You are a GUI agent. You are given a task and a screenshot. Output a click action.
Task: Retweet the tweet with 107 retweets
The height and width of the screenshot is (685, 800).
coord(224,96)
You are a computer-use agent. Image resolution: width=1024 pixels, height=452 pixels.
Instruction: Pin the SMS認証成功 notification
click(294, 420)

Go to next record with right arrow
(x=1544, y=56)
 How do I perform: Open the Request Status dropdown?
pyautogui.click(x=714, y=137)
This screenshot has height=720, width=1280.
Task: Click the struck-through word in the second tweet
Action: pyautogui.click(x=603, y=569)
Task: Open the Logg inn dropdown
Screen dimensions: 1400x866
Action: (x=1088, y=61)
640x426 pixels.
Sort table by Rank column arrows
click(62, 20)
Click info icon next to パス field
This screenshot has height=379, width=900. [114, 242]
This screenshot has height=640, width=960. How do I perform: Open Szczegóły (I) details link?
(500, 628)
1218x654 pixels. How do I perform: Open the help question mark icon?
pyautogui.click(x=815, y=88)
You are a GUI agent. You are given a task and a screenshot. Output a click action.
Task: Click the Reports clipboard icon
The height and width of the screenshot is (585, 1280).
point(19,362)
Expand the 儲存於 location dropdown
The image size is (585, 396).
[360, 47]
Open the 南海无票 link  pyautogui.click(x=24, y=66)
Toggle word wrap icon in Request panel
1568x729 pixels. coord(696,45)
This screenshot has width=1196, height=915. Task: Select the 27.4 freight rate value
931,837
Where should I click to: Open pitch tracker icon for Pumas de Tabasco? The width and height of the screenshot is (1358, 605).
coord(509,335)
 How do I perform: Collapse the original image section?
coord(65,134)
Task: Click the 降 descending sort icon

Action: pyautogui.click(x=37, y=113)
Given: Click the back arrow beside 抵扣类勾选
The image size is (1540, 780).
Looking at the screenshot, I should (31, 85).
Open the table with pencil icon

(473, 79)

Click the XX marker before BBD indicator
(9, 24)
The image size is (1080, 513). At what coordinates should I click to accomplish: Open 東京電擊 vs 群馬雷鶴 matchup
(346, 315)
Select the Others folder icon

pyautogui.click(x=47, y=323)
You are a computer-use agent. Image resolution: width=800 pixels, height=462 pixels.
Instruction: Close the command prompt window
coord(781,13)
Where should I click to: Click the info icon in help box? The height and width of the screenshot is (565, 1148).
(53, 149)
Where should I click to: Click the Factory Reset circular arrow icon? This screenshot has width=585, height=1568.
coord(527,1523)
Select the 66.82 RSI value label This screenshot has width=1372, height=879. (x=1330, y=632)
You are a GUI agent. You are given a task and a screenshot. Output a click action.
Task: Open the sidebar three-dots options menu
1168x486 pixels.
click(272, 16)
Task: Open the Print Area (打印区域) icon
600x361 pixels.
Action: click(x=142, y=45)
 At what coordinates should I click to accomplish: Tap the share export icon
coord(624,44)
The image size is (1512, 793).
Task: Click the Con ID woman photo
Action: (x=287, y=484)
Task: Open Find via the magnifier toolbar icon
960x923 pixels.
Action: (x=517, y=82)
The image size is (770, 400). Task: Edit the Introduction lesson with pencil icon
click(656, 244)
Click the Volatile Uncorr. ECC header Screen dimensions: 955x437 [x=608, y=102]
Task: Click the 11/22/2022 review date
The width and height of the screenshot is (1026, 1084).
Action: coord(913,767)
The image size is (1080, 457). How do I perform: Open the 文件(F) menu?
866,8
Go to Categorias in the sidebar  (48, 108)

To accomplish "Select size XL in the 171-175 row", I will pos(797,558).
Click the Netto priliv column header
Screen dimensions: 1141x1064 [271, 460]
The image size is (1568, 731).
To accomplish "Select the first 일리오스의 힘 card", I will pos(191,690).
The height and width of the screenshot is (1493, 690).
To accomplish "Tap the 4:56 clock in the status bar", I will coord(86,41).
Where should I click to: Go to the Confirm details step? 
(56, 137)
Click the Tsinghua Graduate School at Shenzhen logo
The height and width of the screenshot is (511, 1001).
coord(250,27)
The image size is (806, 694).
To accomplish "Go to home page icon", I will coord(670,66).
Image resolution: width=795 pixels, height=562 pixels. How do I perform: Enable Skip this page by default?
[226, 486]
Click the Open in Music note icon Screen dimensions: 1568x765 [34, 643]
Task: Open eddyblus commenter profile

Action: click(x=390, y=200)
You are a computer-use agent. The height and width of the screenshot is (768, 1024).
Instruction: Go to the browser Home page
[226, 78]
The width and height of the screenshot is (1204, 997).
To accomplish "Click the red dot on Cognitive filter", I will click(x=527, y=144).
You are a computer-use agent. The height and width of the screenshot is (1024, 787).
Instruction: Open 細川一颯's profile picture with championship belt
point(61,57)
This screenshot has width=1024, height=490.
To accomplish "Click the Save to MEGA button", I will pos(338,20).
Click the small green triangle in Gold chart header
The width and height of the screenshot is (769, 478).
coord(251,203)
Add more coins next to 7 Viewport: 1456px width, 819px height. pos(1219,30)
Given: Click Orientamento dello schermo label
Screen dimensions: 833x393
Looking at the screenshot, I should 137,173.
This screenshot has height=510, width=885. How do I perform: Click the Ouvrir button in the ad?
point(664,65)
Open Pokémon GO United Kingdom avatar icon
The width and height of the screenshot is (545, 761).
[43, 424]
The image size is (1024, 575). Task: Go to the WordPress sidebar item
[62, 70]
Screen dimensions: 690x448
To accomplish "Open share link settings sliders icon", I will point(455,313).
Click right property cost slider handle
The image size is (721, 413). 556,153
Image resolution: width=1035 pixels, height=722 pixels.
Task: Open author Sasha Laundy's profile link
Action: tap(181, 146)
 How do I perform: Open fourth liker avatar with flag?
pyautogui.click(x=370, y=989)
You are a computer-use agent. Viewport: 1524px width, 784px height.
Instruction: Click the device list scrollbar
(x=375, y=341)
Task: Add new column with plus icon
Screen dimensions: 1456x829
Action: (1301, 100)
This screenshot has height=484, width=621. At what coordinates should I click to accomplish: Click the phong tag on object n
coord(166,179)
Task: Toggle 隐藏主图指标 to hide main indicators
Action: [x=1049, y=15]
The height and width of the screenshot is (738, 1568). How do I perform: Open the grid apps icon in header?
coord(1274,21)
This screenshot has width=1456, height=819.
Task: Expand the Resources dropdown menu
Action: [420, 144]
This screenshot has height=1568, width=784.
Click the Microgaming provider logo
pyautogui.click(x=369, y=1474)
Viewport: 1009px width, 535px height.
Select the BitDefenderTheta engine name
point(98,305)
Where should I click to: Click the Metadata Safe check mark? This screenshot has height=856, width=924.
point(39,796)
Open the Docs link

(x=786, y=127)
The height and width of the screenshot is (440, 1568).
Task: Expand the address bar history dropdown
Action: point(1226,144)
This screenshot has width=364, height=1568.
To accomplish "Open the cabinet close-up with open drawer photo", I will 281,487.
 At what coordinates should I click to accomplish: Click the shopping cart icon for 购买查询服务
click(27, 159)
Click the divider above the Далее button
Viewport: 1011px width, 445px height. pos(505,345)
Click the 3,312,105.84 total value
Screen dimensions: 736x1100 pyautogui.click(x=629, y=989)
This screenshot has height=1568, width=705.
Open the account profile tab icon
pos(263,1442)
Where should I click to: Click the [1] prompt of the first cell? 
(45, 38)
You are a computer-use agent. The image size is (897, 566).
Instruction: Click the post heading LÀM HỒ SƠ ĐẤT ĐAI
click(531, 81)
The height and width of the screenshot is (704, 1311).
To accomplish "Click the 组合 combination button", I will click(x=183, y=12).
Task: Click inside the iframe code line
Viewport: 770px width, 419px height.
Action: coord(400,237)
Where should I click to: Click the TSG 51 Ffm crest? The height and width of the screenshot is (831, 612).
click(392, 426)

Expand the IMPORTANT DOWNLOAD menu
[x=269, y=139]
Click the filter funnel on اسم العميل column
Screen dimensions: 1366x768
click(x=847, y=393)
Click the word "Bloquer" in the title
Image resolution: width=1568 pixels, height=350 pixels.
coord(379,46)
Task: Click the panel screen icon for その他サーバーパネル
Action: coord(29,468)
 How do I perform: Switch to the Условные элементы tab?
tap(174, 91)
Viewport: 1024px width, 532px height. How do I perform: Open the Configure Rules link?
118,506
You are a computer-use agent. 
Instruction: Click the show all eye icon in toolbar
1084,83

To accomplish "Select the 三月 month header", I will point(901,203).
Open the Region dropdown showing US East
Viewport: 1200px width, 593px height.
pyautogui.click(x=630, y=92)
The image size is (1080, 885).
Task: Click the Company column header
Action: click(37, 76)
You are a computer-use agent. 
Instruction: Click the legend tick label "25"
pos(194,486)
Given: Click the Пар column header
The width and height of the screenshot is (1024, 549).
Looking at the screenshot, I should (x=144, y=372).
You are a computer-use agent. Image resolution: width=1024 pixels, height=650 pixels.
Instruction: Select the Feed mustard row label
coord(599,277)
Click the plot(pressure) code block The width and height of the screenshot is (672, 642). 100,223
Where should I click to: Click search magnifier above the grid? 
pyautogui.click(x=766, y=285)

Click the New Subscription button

━━━━━━━━

● **Goal of the exercise**
Scan the records for the word "filter", and copy each line where it is found.

● **Response area**
To accomplish "Click the red dot on Cognitive filter", I will click(x=527, y=144).
Click the filter funnel on اسم العميل column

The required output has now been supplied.